Paul glanced at her as though unsure of his own responsibility—whether to stay and provide her with social chit-chat or whether to come with me.
I left him in no doubt. I said: “Shall we go to the laboratory, Paul?”
With an apologetic smile he left Elizabeth and followed me up the stairs. When we were in the laboratory I indicated that he should lock the door, and then I unwrapped the parcel.
“What about these? Have you ever seen anything so beautiful?”
He started as the long, powerful fingers were revealed. Yet even as he stared at them there was a certain remoteness in his manner. He appeared to have something more important on his mind. But what could be more important than this?
“Where did you get them?” he asked abstractedly.
I told him, without giving too circumstantial an account of the methods I had employed. When I had finished he said:
“Victor, do you realize what this means?”
“It means,” I said, “that our friend in the tank will be reborn with the finest hands ever possessed by any man.”
“I was referring to the arrival of your cousin. We can’t continue with this experiment—not here, anyway.”
“What are you talking about?”
“Elizabeth. She might find out.”
“What if she does?” I could see no cause for alarm in this.
“She’s young. Her mind will be incapable of standing up to such a shock. Victor, you don’t realize the horror of what you’re doing. At first I was blind to it myself.”
“And now?”
“While you were away I decided that I would not continue with this experiment. I hope I can convince you that I’m right, and make you change your mind, too.”

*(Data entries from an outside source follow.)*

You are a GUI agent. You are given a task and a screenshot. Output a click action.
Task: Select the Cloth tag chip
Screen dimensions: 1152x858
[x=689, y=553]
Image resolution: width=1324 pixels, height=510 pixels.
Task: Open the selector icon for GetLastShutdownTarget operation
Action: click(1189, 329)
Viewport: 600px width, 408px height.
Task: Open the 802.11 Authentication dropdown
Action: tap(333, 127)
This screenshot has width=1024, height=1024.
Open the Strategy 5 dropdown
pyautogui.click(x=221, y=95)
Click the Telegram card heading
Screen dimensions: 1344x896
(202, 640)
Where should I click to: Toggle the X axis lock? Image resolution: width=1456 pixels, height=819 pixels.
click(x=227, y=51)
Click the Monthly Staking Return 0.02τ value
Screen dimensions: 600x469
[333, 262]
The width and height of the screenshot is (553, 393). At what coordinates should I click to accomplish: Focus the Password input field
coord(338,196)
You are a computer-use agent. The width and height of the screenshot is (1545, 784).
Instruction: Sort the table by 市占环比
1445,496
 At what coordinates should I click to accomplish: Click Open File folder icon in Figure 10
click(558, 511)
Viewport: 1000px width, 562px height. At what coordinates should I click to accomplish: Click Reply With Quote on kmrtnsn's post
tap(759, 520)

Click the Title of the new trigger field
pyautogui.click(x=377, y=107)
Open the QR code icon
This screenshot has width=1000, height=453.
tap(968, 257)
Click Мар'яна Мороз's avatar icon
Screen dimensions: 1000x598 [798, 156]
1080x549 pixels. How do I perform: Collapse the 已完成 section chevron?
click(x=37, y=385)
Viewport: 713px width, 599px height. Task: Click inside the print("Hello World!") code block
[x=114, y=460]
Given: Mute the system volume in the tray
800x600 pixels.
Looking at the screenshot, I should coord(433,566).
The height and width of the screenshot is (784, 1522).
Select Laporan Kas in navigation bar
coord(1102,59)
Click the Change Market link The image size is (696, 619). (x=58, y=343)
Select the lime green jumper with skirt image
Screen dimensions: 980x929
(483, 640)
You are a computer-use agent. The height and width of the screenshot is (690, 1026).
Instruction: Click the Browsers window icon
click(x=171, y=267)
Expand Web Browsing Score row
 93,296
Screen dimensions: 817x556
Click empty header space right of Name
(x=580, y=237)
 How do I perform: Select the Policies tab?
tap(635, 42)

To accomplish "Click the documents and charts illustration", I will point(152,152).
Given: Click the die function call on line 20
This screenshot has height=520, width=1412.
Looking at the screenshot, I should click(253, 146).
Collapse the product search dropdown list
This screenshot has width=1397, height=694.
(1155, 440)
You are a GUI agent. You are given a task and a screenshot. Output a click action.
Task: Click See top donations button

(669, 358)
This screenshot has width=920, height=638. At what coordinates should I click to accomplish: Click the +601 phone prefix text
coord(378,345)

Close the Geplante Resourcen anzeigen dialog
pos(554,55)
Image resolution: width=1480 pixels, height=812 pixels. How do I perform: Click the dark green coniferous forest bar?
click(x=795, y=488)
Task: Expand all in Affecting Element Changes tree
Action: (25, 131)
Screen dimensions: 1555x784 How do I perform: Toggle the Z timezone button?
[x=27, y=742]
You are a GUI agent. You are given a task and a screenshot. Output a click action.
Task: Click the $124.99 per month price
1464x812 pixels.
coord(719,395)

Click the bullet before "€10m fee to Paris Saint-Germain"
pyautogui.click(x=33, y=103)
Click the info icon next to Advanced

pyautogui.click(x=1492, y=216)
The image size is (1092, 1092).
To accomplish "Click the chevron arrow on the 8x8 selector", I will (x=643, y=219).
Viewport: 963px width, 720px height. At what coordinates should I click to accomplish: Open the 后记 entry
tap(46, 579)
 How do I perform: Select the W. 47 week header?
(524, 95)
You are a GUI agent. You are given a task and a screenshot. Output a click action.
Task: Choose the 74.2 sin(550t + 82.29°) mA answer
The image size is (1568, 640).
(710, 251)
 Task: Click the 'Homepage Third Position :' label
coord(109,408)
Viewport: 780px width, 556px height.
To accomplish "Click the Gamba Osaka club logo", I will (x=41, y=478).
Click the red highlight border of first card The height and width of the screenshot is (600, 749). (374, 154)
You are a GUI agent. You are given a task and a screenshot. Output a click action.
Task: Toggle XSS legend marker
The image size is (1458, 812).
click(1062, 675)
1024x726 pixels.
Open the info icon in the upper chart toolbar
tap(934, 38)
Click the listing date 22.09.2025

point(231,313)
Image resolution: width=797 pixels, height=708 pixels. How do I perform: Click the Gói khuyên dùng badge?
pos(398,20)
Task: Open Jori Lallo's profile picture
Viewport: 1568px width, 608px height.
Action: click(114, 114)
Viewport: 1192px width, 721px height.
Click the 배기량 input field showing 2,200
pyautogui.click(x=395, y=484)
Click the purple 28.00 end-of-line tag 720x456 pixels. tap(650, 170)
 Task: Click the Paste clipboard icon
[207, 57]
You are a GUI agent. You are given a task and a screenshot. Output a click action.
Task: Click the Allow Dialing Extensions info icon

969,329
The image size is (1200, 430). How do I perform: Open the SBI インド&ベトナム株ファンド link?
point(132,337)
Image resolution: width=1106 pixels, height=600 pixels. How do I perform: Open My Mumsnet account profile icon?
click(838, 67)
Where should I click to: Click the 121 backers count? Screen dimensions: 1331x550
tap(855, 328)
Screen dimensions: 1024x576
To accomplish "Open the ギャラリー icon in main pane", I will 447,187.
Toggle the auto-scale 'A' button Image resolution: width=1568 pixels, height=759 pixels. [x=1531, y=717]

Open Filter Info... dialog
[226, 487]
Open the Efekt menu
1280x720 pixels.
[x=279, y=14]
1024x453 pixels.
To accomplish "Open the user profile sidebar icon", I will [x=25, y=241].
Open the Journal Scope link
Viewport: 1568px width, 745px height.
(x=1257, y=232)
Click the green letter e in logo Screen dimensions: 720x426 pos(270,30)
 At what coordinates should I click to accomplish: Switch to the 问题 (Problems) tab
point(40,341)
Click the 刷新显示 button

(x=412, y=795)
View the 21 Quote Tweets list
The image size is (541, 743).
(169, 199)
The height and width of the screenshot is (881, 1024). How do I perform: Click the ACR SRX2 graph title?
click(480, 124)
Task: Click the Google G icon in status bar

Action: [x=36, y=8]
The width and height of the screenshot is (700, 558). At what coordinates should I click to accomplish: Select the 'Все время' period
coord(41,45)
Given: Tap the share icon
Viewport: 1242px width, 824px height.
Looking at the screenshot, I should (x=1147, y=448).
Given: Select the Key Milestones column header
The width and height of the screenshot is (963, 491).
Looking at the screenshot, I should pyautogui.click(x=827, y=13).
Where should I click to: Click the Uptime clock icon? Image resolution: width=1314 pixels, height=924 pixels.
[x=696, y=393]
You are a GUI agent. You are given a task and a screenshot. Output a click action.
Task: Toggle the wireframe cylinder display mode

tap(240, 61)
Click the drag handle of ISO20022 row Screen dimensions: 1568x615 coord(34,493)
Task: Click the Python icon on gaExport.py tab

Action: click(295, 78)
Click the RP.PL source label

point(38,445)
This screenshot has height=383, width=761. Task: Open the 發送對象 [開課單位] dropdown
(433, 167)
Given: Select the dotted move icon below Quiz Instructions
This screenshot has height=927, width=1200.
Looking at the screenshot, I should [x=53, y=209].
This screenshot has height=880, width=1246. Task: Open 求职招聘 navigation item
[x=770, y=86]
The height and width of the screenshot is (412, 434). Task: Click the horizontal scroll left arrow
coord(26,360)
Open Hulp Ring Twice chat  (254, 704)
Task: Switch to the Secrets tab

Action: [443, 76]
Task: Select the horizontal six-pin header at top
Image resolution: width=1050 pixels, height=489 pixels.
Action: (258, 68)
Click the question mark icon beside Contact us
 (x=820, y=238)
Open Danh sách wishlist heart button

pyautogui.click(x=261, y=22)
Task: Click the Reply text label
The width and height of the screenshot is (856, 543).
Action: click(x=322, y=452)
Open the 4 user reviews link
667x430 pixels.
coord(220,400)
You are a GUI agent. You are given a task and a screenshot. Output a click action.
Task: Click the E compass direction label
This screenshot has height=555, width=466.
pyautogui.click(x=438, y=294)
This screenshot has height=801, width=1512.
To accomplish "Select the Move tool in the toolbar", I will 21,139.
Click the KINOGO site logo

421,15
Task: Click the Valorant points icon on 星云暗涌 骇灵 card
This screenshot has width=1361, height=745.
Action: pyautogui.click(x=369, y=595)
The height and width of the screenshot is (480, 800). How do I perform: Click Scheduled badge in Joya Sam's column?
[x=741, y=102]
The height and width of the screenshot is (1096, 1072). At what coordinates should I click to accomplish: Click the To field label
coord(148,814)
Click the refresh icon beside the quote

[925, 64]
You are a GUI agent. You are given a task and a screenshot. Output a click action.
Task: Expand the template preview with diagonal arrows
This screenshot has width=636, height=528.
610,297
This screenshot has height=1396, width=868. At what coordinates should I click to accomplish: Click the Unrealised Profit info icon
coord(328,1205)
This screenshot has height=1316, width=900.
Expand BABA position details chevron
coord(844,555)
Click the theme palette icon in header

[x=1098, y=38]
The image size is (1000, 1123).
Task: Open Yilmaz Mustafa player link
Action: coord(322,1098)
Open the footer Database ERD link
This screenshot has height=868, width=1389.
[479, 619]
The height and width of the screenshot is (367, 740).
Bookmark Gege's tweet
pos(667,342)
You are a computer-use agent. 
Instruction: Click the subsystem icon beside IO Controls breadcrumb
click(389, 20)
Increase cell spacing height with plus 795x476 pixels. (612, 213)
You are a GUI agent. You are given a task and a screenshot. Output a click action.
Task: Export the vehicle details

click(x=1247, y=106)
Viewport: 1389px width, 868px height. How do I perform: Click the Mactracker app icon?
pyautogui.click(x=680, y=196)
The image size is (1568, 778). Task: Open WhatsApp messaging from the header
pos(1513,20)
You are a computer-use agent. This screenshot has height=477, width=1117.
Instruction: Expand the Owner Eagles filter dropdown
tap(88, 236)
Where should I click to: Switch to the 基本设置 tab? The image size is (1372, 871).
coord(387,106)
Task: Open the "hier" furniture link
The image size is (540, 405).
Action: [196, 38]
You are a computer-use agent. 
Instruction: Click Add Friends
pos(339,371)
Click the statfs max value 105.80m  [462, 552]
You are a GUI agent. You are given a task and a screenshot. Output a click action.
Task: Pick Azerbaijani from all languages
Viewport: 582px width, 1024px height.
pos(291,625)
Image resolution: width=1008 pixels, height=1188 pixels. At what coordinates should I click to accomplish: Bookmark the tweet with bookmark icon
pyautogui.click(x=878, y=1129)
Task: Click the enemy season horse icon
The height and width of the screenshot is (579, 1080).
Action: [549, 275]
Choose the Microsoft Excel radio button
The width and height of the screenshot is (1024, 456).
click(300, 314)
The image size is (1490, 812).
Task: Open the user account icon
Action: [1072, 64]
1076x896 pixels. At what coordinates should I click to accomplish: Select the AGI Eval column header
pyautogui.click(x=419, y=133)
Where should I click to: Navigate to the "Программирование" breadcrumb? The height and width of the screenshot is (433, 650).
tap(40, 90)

His chance of doing that was small. I tried to make him see reason. “In six months’ time you’ll rejoice in the fact that you helped me present this achievement to the world. You’ll become as famous as I will.”
“No, Victor,” he said. “Infamous. I won’t help you any more. And I beseech you to g
ive this up—if not for your own sake, then for the sake of that girl.”
It was evident that my delightful cousin had made a strong impression on him. I had not realized that he could be so susceptible. In an endeavor to shake him out of this mood I said:
“Come along, Paul—help me to graft these hands on. It will be fascinating to see how they take.”
He made no move to follow me to the tank. “Can’t you understand, I’m not going to help you any more. And I shall try to make Elizabeth leave here.”
He was really disappointingly naïve. With his bourgeois background, he could, of course, not understand how such matters were arranged in families like ours. Elizabeth would listen to me rather than to him, and she would certainly not leave here. There were some explanations which would soon have to be made to Paul; but at this moment I was in no mood for dissertations of that kind. I said:
“If you really mean that you’re not going to help me, you’d better leave me alone.”
He went to the door, then hesitated.
“Victor . . .”
“If I’m to work on my own,” I said, “I shan’t have time to spare for dinner. Every hour that’s wasted means a possible deterioration in these hands. Make my excuses to Elizabeth, will you?”
He went out. I took off my jacket and turned towards the bandaged shape in the tank. I half expected Paul to return. How could he possibly resist? But he didn’t come back.
I wondered what he and Elizabeth would find to talk about.
3
It took me the better part of two hours to make the first attachment and submerge it in the tank. The speeded-up revivification of the tissues brought about by the fluid would now establish a firmer growth, and in due course the magnetic process would stimulate the entire organism. But that must wait: there were many faults yet to be corrected in this body.